Reproduce the listing below word for word, leaving out the pictures.

Item position entries

⁂

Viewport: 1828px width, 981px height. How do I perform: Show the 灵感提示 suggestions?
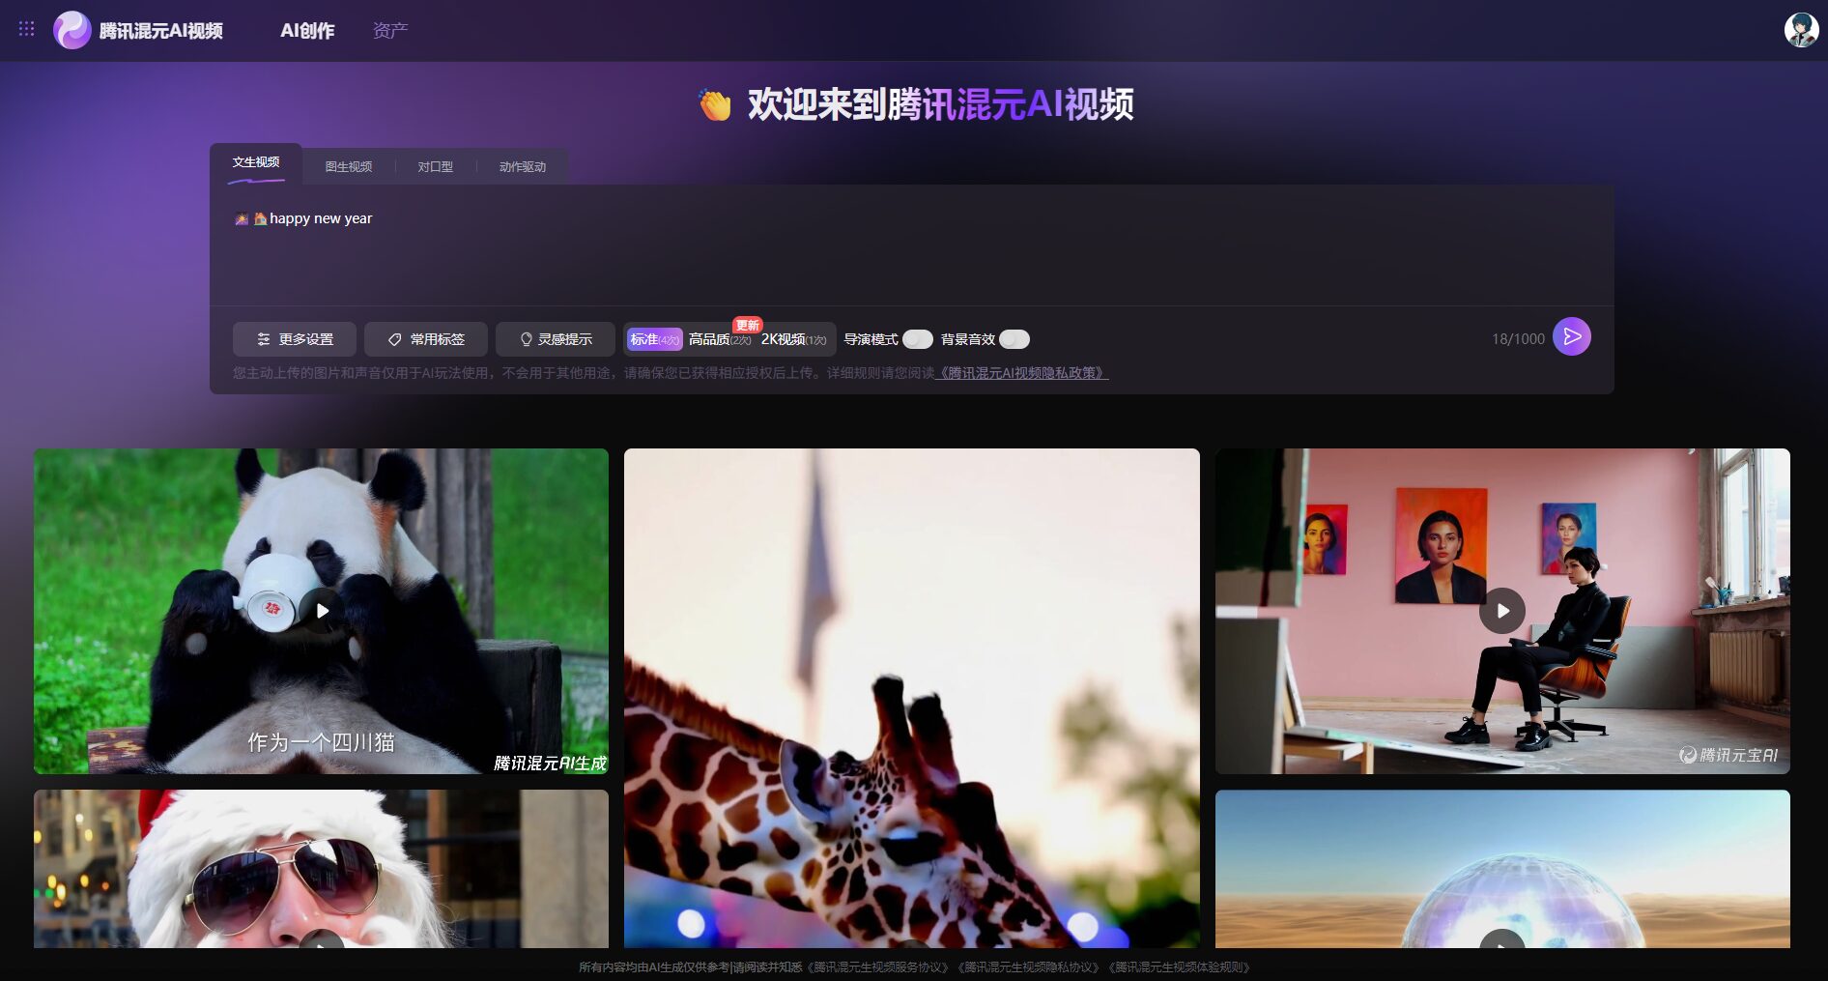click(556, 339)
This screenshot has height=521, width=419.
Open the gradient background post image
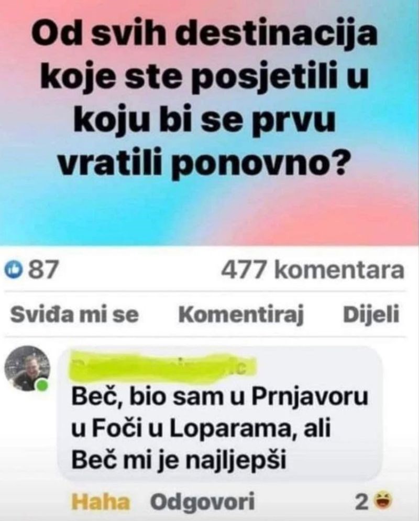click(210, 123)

⁂

*Solution to the exercise*
Viewport: 1828px width, 981px height. How do I perform: Show the 灵感提示 suggestions?
click(556, 339)
This screenshot has height=521, width=419.
Open the gradient background post image
click(210, 123)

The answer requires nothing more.